My recent lapse in response was replacing a solution I had yesterday with a much better one that's more dynamic, flexible, and will (best of all) be easier to work with. Which is being built for the use by another (the other) developer throughout a major application which is essential to the companies operations. At the very least, neither of us would make junk for the other. Lucky management!
The current plan, however, is to go gracefully into what will become quite a comfortable (albeit not luxurious) lifestyle. If I fret over anything, it's to make sure I keep my mind exercised thoroughly and consistently.
There's quite a lot to do - will it be enough? As long as work was fun, well, it was fun.
When it's not fun anymore - well, life is precious and amazingly short.
Resumes would be the answer if I were, say, 20 years younger. Since a replacement position is going to be difficult (or impossible), aside from self employment (back to the future) then I need to wait to be let go (and thus eligible for unemployment insurance).
And, of course, it's always possible that the old guard, who still hold the real power in the company, will call the new management in and read them the Riot Act.

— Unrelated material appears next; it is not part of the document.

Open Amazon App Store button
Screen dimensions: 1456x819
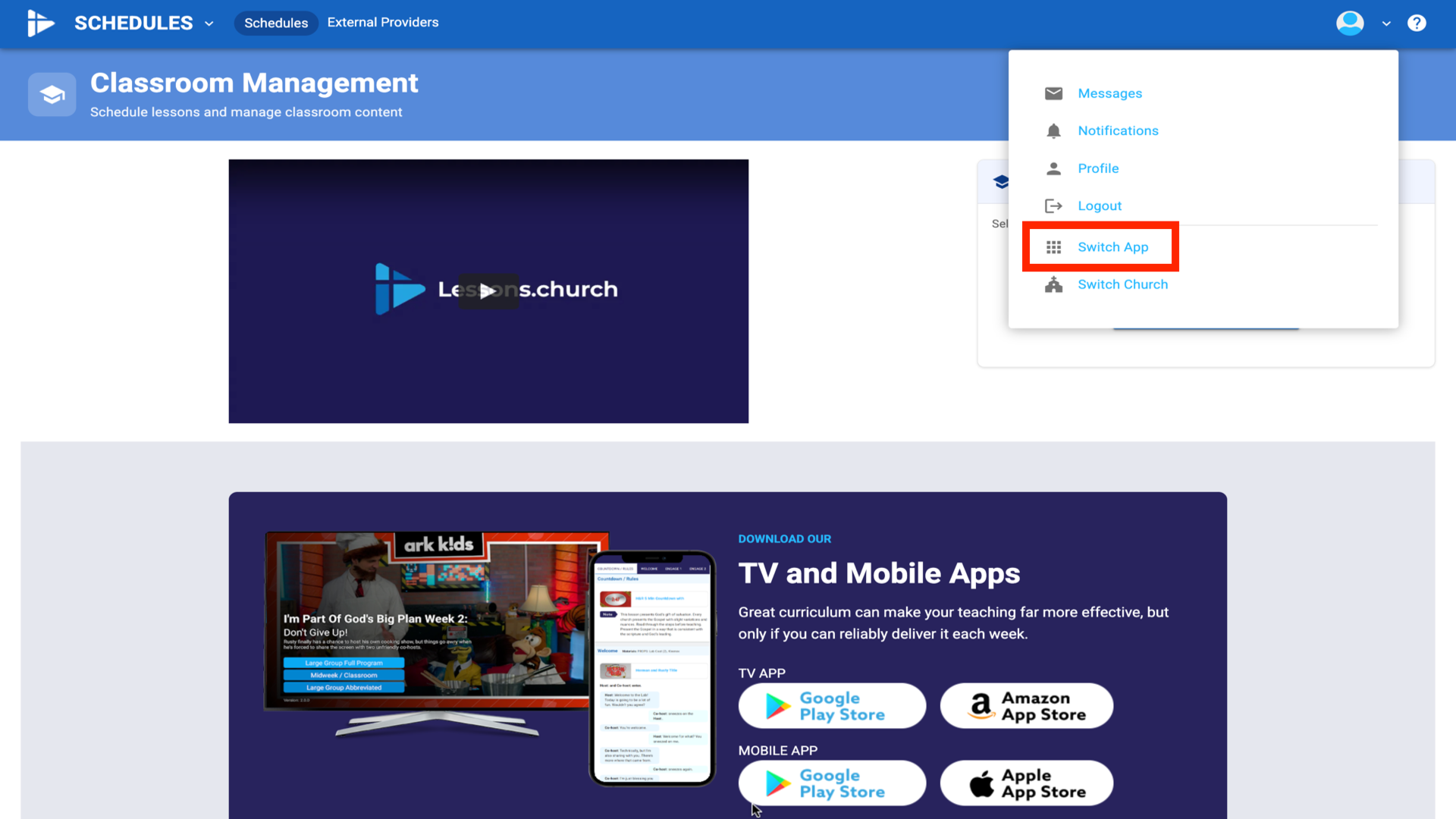coord(1026,706)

Sadly, it sounds like you're in a similar situation to mine. I'm 55, and finding a new position would be difficult. Secondly, if I'm laid off, I'd receive a nice severance package under the current policy. My only hope is for a sale of the business to complete (promised Any Day Now for the last couple of months ).

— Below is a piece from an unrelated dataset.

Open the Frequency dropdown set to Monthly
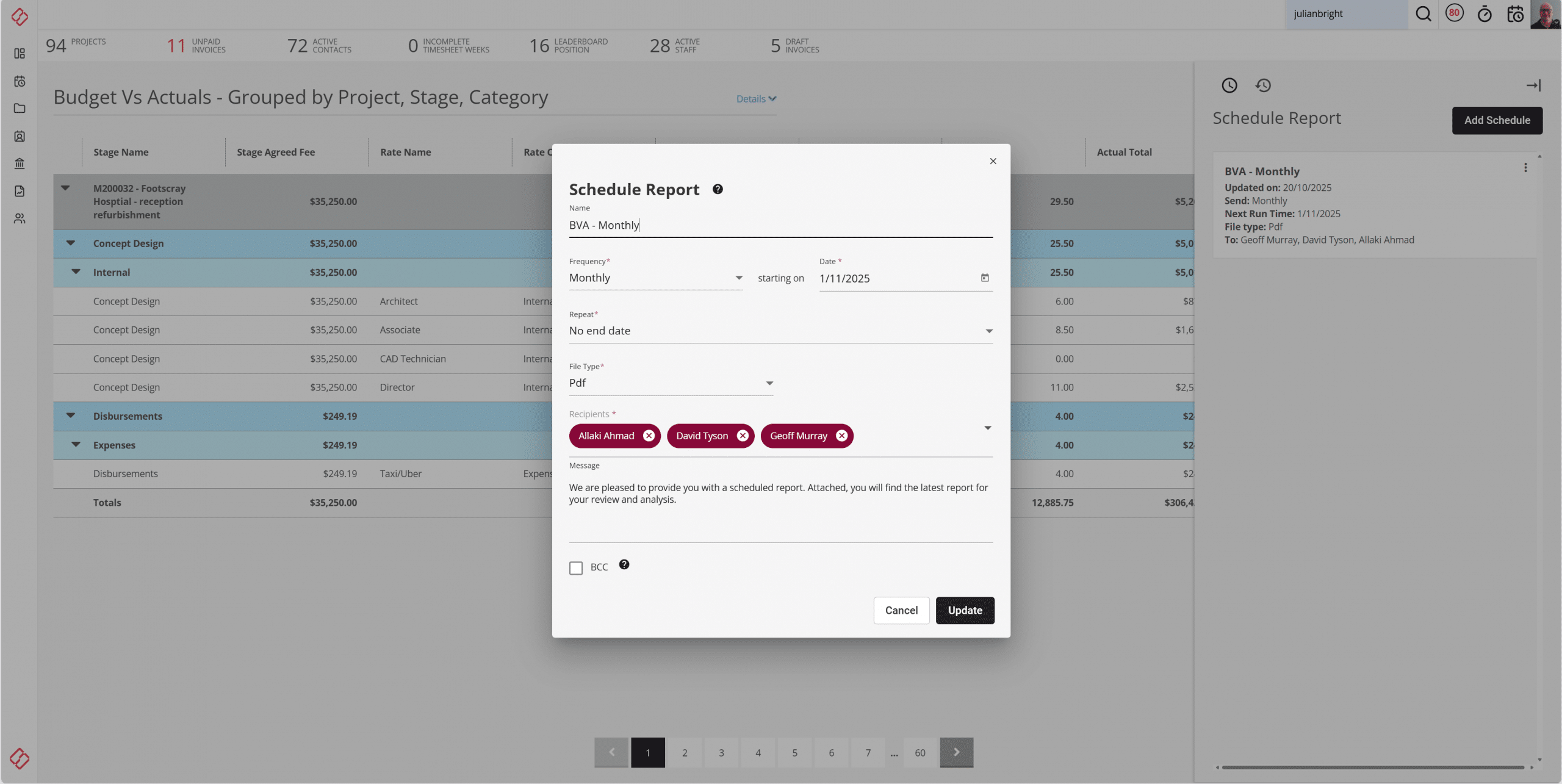The height and width of the screenshot is (784, 1562). tap(655, 278)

Although I am a driver personality, I have to agree with you. Nobody should be driven like that.
Personally, I would have a closed door meeting, and explain where you are at, and what your thought process is, like you did here.
They will argue that they wont do this again, it is just this ONE last time, to save the queen.
They always do. And many believe it.
Meanwhile, keep your resume up to date, tighten the belt a little, and be prepared to be let go, or to walk.
It certainly is no longer a career, but a job, at this point.
The whole department, or at least the developers, have been given the bullying attempt.
Certainly, at least two of us (perhaps with the tightest grip on the short hairs) could turn around and fart in their general direction as we leave.
But - a calm and reasonable meeting - with discussion rather than demands - is the way a grown up would have handled it. Remember, though, we're talking about management. The merit system for that job is based on . . . well that is a good question, isn't it?
Belt tightening? Fortunately, Mrs. Wife and myself are minimalists. We can just relax. Doing something I like to do and getting paid for it keeps me working. But - I've been considering the resume thing: if I want to do some teaching I'll need to recast it.
Which is why I suggest a sit down with management as the first option.
The problem is that management is clueless about IT and what it takes.
But regardless. The deadline will come to pass. With or without software ready.
The earlier the conversation, the better for everyone.
But there are risks.
I would bring 1-2 people in the meeting with you, not the entire team. But make sure
you can speak for the team.
Ultimately, not my place - there's a IT department director. A bunch of others. My part in this opus-magnum is, in a certain way, support: I make tools/interfaces to facilitate the implementation and make sure everything work as close to "no matter what" as possible. One or two others will be working with data, using my stuff to insert/edit/delete/display/etc. Architecture for all of this is something we (developers) come to agree on, together.
The real problem, I think, is that they need to be made to understand how much was done in the last few years and how much the company depends upon it.